- Born: Samuel Ram November 12, 1907 Chicago, Illinois, U.S.
- Died: January 1, 1991 (aged 83) Las Vegas, Nevada, U.S.
- Occupations: Songwriter; producer;

= Buck Ram =

American musician

Samuel "Buck" Ram (November 21, 1907 – January 1, 1991) was an American songwriter, and popular music producer and arranger. He was one of BMI's top five songwriters/air play in its first 50 years, alongside Paul Simon, Kris Kristofferson, Jimmy Webb, and Paul McCartney. He is best known for his long association with The Platters and also wrote, produced and arranged for the Penguins, the Coasters, the Drifters, Ike and Tina Turner, Ike Cole, Duke Ellington, Glenn Miller, Ella Fitzgerald, and many others. He was also known as Ande Rand, Lynn Paul or Jean Miles.

==Biography==
He was born Samuel Ram in Chicago, Illinois in 1907, to Jewish parents. Ram was a talent manager with his own firm, Personality Productions, and an A&R man when Tony Williams, the brother of singer Linda Hayes, auditioned for him. Ram was looking for a group to sing the songs he wrote and found the voice he was looking for in Williams. He transformed the Platters and changed their rhythm and blues style, building around Williams' voice to make them sound like the Mills Brothers and the Ink Spots. With talented orchestrators like Red Callender, Hal Mooney, Sammy Lowe and David Carroll, Ram produced all recordings by The Platters, from their signing with Mercury Records until his death, and wrote their biggest hits including "Only You (And You Alone)", "The Great Pretender". "(You've Got) The Magic Touch", "Twilight Time", and "Enchanted".

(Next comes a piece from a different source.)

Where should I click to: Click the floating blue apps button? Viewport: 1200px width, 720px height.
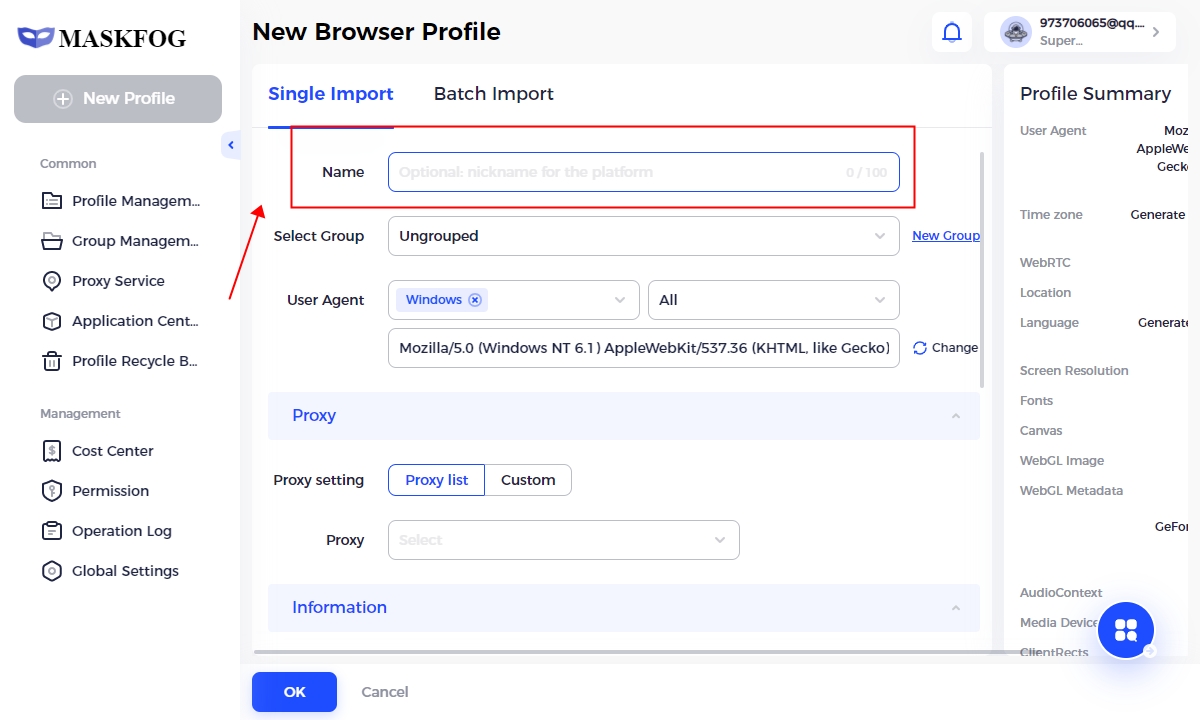point(1126,630)
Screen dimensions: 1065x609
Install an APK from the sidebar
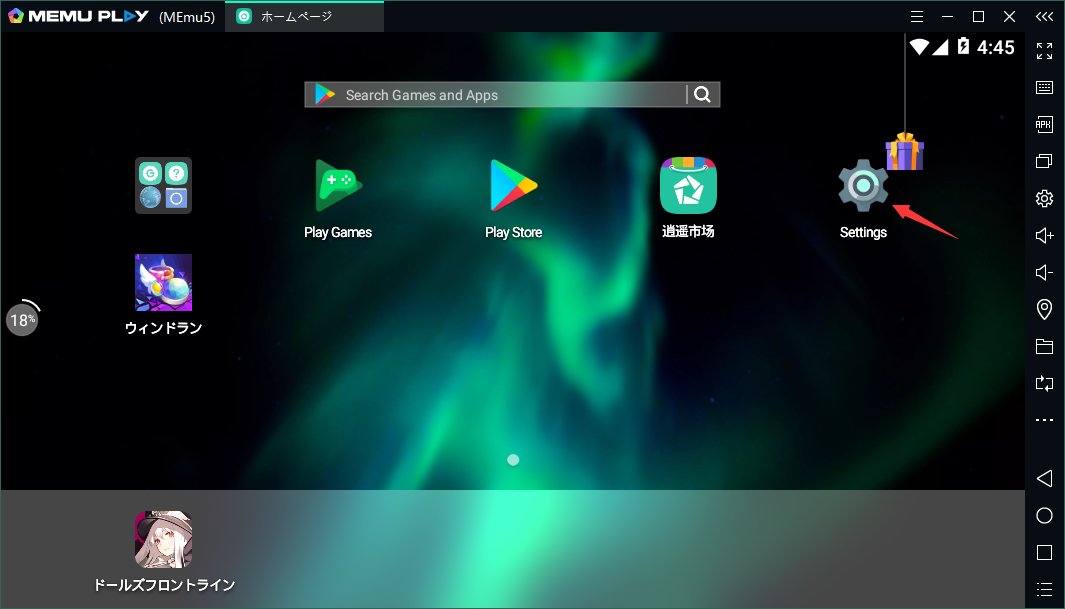click(x=1044, y=124)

When Mercury announced that they would release "Only You" on their purple "race music" label, Ram insisted that the records be relabeled, stating that The Platters had worked too hard to have their (and his) market limited by a record label. Mercury agreed, and the records were re-labeled, thereby breaking down racial barriers and laying the groundwork for the black groups of the 1960s and beyond.

Ram wrote the lyrics to "The Great Pretender" in the washroom of the Flamingo Hotel in Las Vegas after being asked what The Platters follow-up to "Only You" would be. In 1987, when the song hit #4 in the UK for Freddie Mercury, Ram had no idea who Mercury was but was thrilled his song was on the charts again—32 years after its 1955 premiere by The Platters. Ram also wrote "(You've Got) The Magic Touch", the lyrics for "Come Prima (For the First Time)" "Twilight Time", "Chew Chew Chew Your Bubble Gum" (with Ella Fitzgerald), "Remember When", and "Ring Telephone Ring" among others.

Controversy has surrounded "I'll Be Home for Christmas", since it was first published. The label on Bing Crosby's recording of "I'll Be Home for Christmas" credits it to Kent, Gannon, and Ram. Later recordings usually credit only Kent and Gannon. The discrepancy arose from the fact that on December 21, 1942, Buck Ram copyrighted a song titled "I'll Be Home for Christmas (Tho' Just in Memory)" although that version bore little or no resemblance, other than its title, to the Crosby recording. A song titled "I'll Be Home for Christmas" was also copyrighted on August 24, 1943, by Walter Kent (music) and James "Kim" Gannon (words). Kent and Gannon revised and re-copyrighted their song on September 27, 1943, and it was this version that Bing Crosby made famous.

Ram was a songwriter first and manager/producer second. The Platters and other groups he managed, like the Flares, were his vehicle to getting his songs recorded. In many cases he put singers' names on songs he had written. The only other controversy in Ram's long songwriting career was with "Twilight Time" which had been an instrumental recorded by the Three Suns. When Ram wrote the lyrics to the song and made it a hit, the Three Suns sued. As in the Christmas standard, the court ruled that the names of Artie Dunn and the Nevin brothers, writers of the instrumental, be included. It did not find against Ram. However, as a manager, he was involved in later litigation over former Platters performers when they sought to use the name when performing.

Ram and his wife, Lucille, had two children. He died at Valley Hospital Medical Center in Las Vegas on January 1, 1991, at the age of 83.